When a company’s financial documents relate to accounting services, a shareholder’s right of inspection may not extend to those documents that are subject to the accountant-client privilege.  Although the tension between the shareholder’s right to inspection and the corporation’s accountant-client privilege has not been decided by a Florida court, the Colorado statute is substantially similar and its courts have held in certain circumstances the privilege may supersede the statutory right of inspection.  In one case,[i] shareholders accused the directors and accountants of fraud and conspiracy in connection with a merger.  The plaintiffs demanded to inspect financial records possessed by the corporation’s accountants.  The “court upheld the defendants’ assertion of accountant-client privilege” and found the “fact that a qualified shareholder shall have the right to examine its books and records of account”, does not nullify the company’s privilege against having its accountants examined.[ii]

However, in another case,[iii] the same court determined that “the accountant-client privilege did not protect the communications between the corporations and their accountant from disclosure”.  Specifically, the petitioners alleged that the controlling shareholders of a realty company violated their fiduciary duty by engaging in the misapplication and waste of company assets.  Plaintiffs sought to obtain financial records as well as to depose members of the corporation’s accounting firm.  The court concluded that the petitioners “established good cause to put aside the protections of the accountant-client privilege”. The court focused on the fact that the discovery requests related to past events, communications that were directly related to the allegations brought against the company and are essential to the crux of the action.

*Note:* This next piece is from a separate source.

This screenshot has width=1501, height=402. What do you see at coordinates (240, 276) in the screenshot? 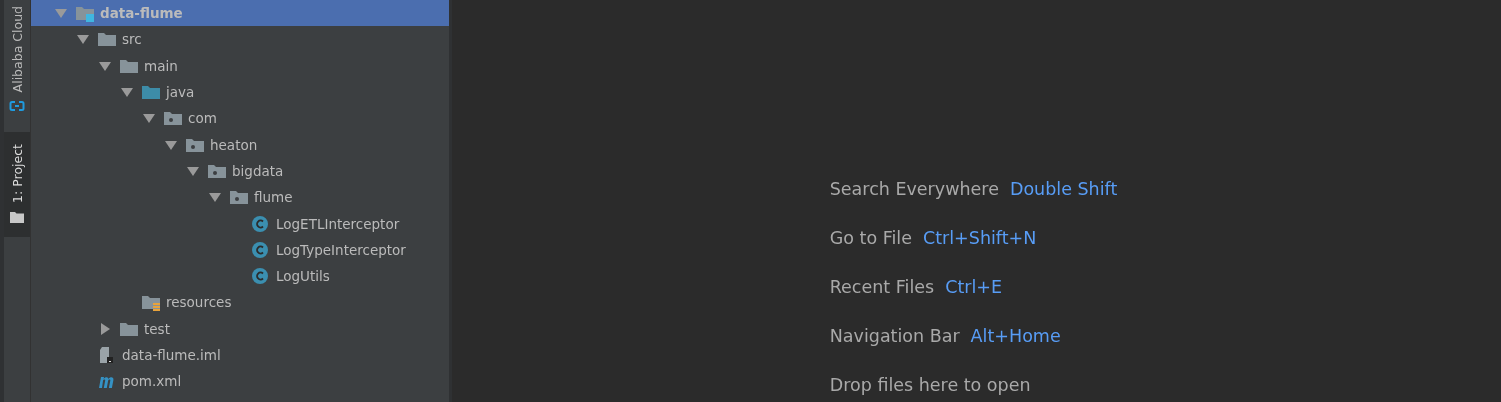
I see `tree-item: LogUtils` at bounding box center [240, 276].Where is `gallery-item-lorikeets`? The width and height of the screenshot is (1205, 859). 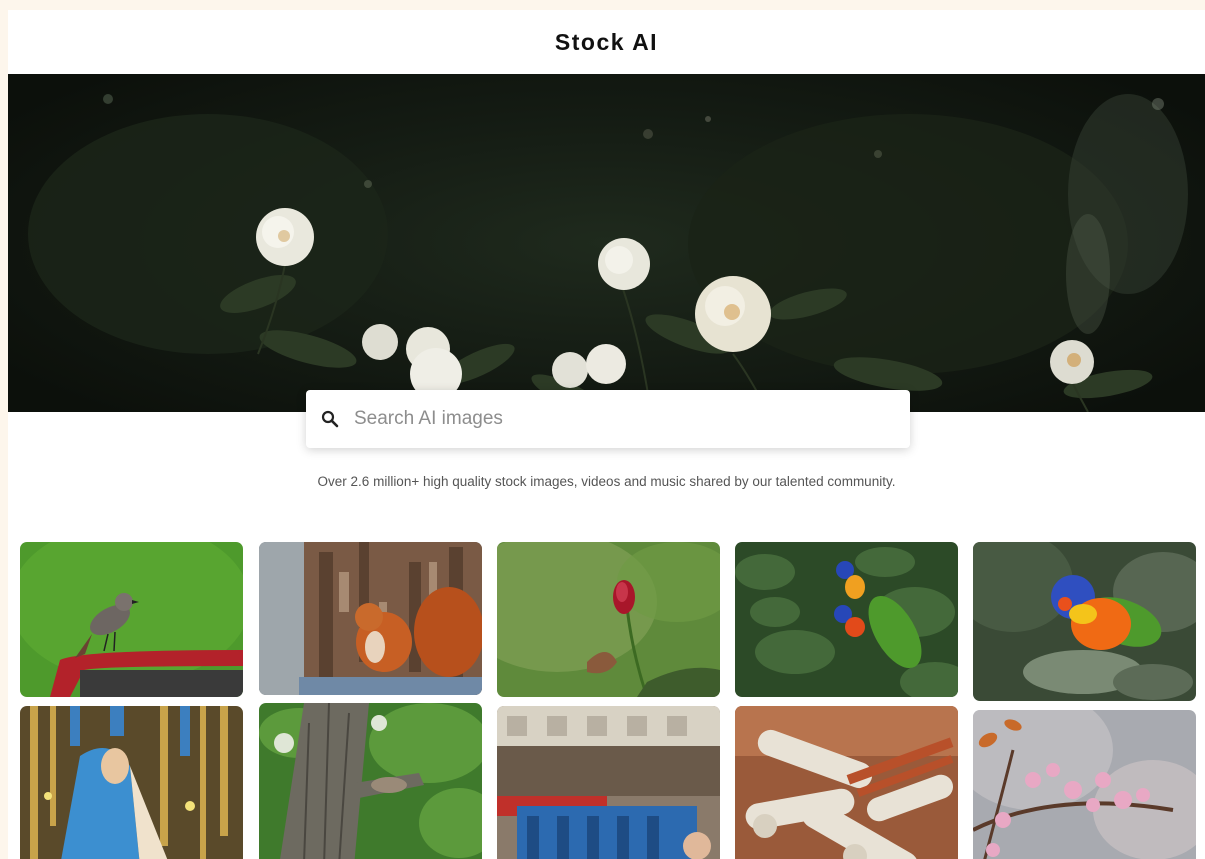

In examining a shareholder’s request, courts will also focus on the stated purpose for the records and whether any other non-privileged documents exist which may fulfill the request.  However, when only privileged records containing the accountants’ professional opinion exist to fulfil the stated purpose, and such documents go to the heart of the shareholder’s claims, a court may order such records to be turned over to the shareholders accompanied by a confidentiality order.  Since it is difficult to reconcile the two Colorado cases, it appears the only court that has considered this issue twice has ruled in favor of providing the shareholders with the requested information.  However, when documents other than financial records satisfy the shareholder’s request or the privileged information can be redacted, the accountant-client privilege should continue to trump the shareholder’s right to inspect a corporation’s privileged financial records.

  1. Conclusion

While the Florida legislature has provided a method for a company shareholder to examine certain company documents, the scope of the accountant-client privilege may overcome this right depending upon the documents in issue and the context of the facts and circumstances of the request.  Therefore, the tension between the shareholder’s statutory right of access to records and the corporation’s accountant-client privilege is subject to a good cause examination by the courts to determine the shareholder’s stated purpose, whether the requested documents relate to the central issue of the allegations and the particular communications contained within the privileged documents sought.

[i] Weck v. District Court of the Second Judicial District, 158 Colo. 521 (1965) (en banc).

[ii] In re LTV Sec. Litig., 89 F.R.D. 595 (N.D. Tex. 1981), discussing Weck.

[iii] Neusteter v. Dist. Court In & For City & Cty. of Denver, 675 P.2d 1 (Colo. 1984) (en banc).